Data to process
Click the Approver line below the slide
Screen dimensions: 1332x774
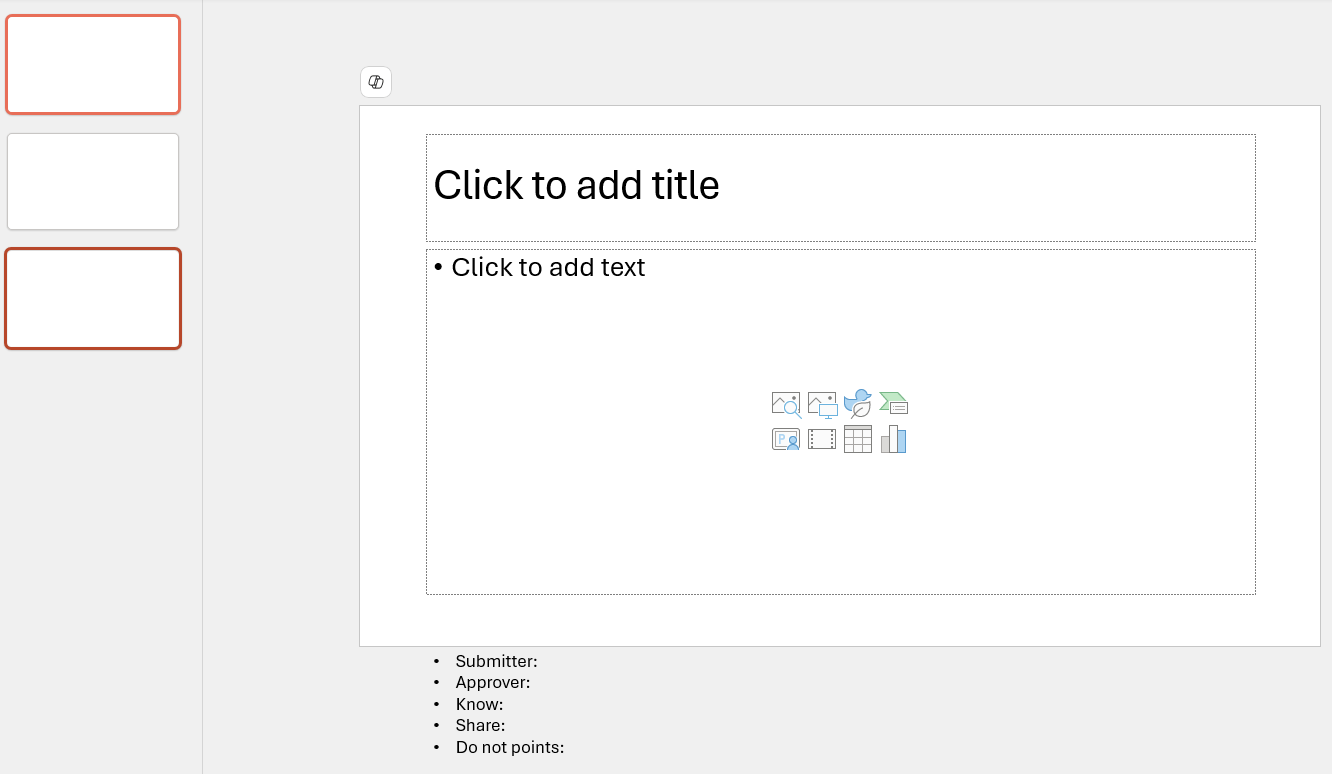coord(493,682)
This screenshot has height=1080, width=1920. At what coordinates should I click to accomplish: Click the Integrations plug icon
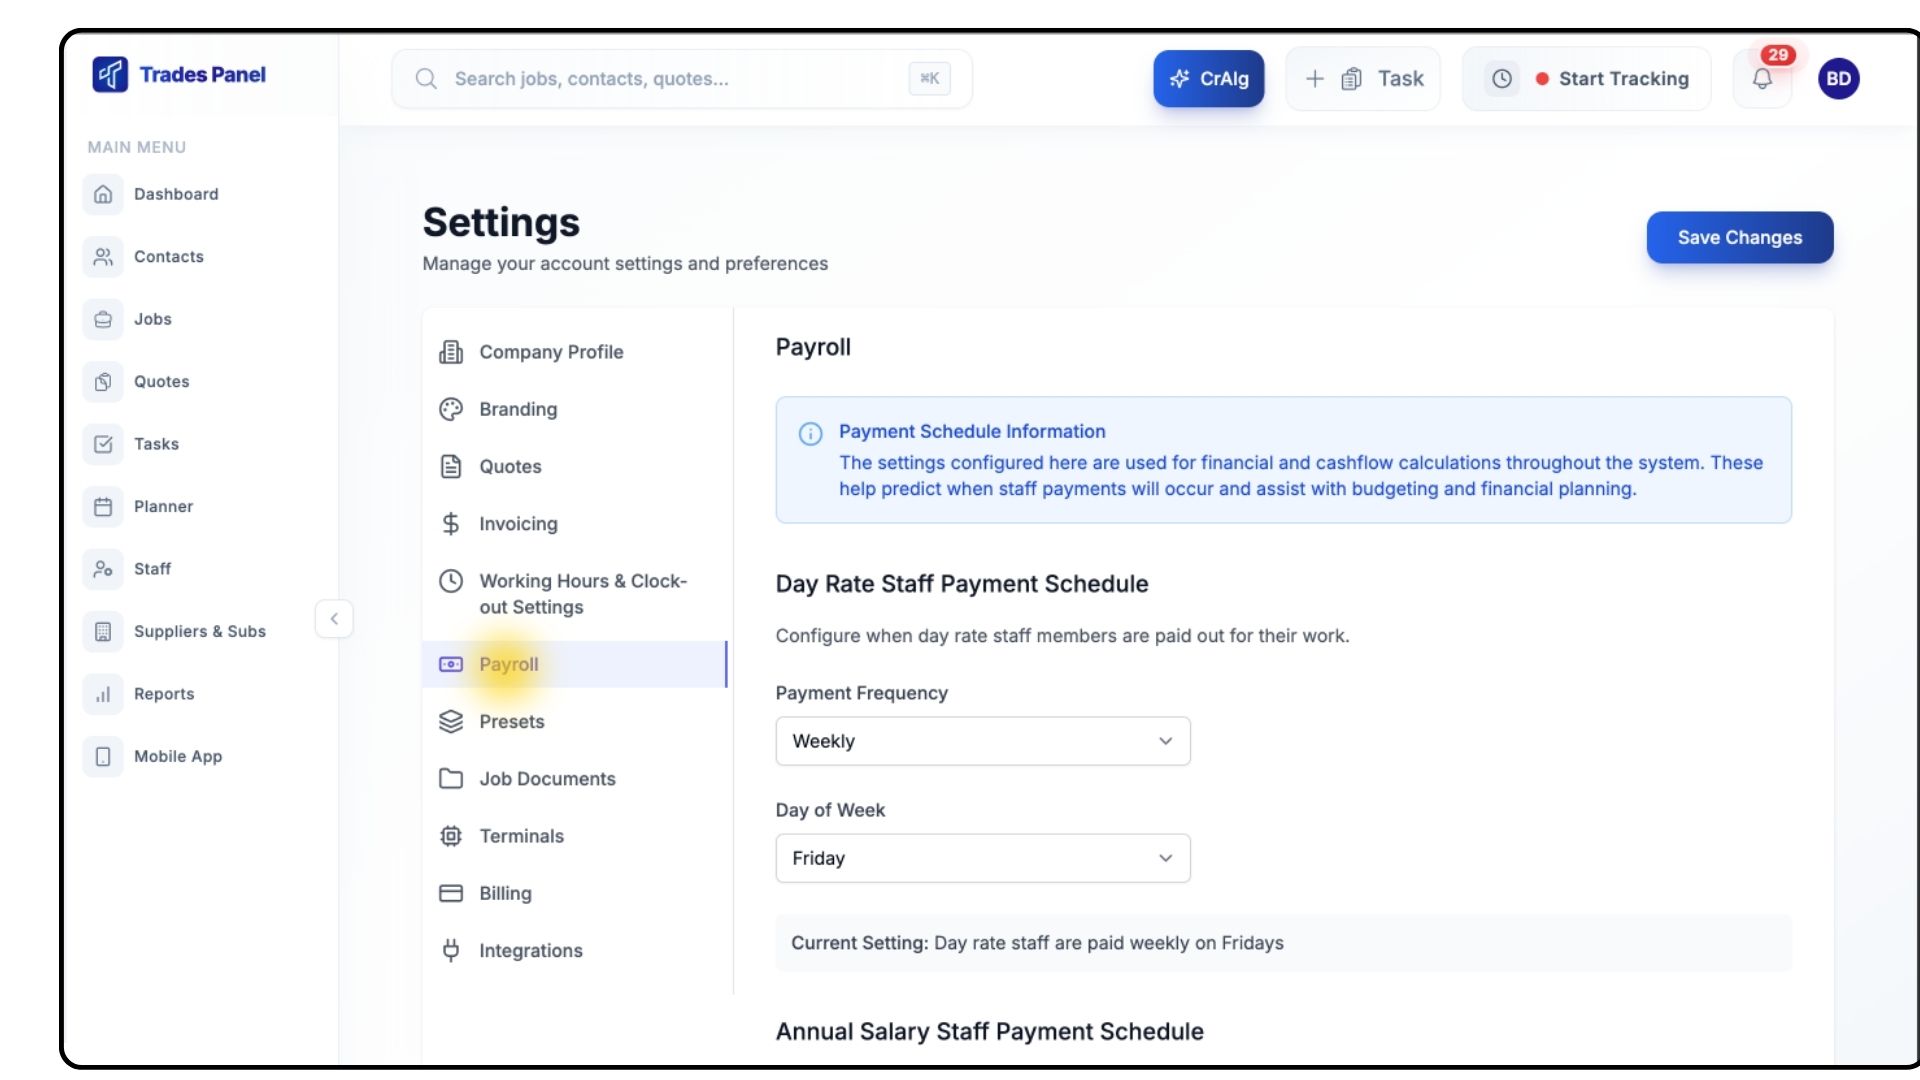[451, 950]
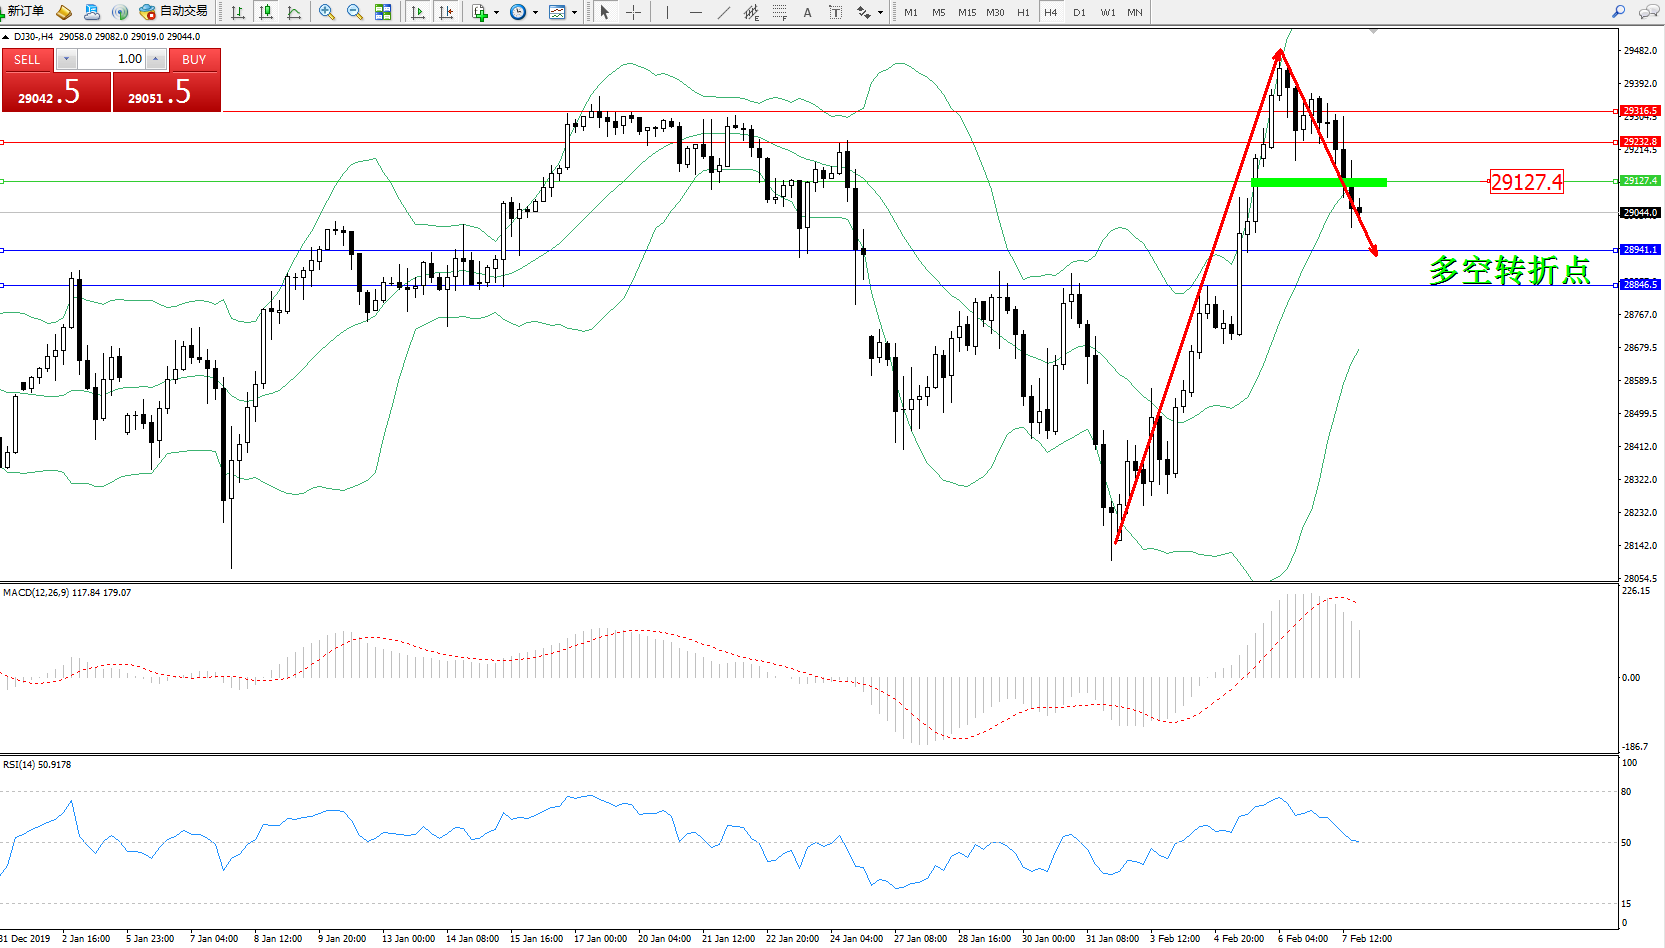Switch chart to candlestick display mode
The image size is (1665, 948).
pos(266,12)
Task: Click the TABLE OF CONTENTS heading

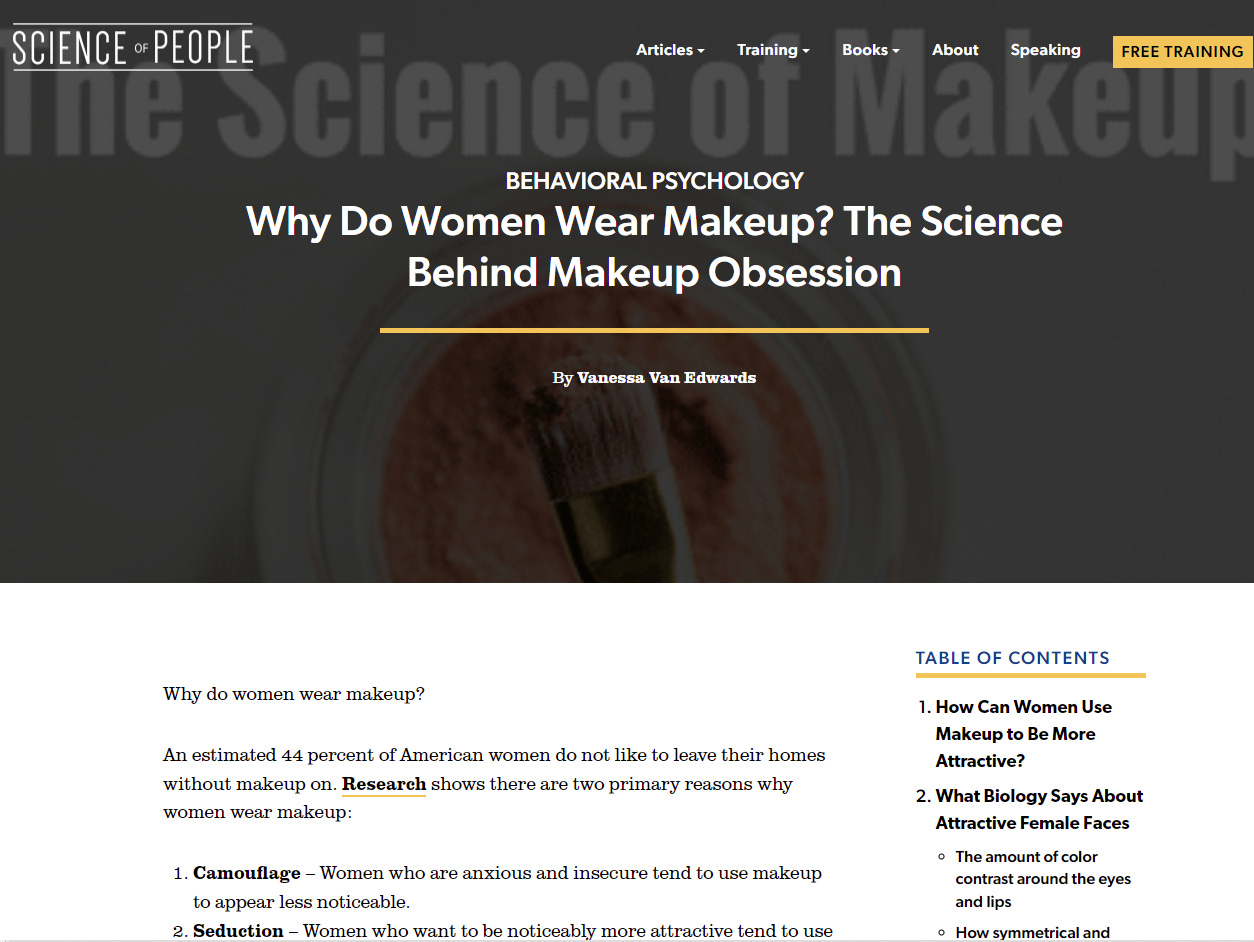Action: 1012,658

Required task
Could you write out every line of these rows word for word, without the pictures?

Answer in full
Click the Approver line below the slide
Screen dimensions: 1332x774
coord(493,682)
This screenshot has height=1080, width=1920. At what coordinates should I click to accomplish: Click the Integrations plug icon
[451, 950]
Switch chart to candlestick display mode
The image size is (1665, 948).
pos(266,12)
Task: Click the TABLE OF CONTENTS heading

Action: 1012,658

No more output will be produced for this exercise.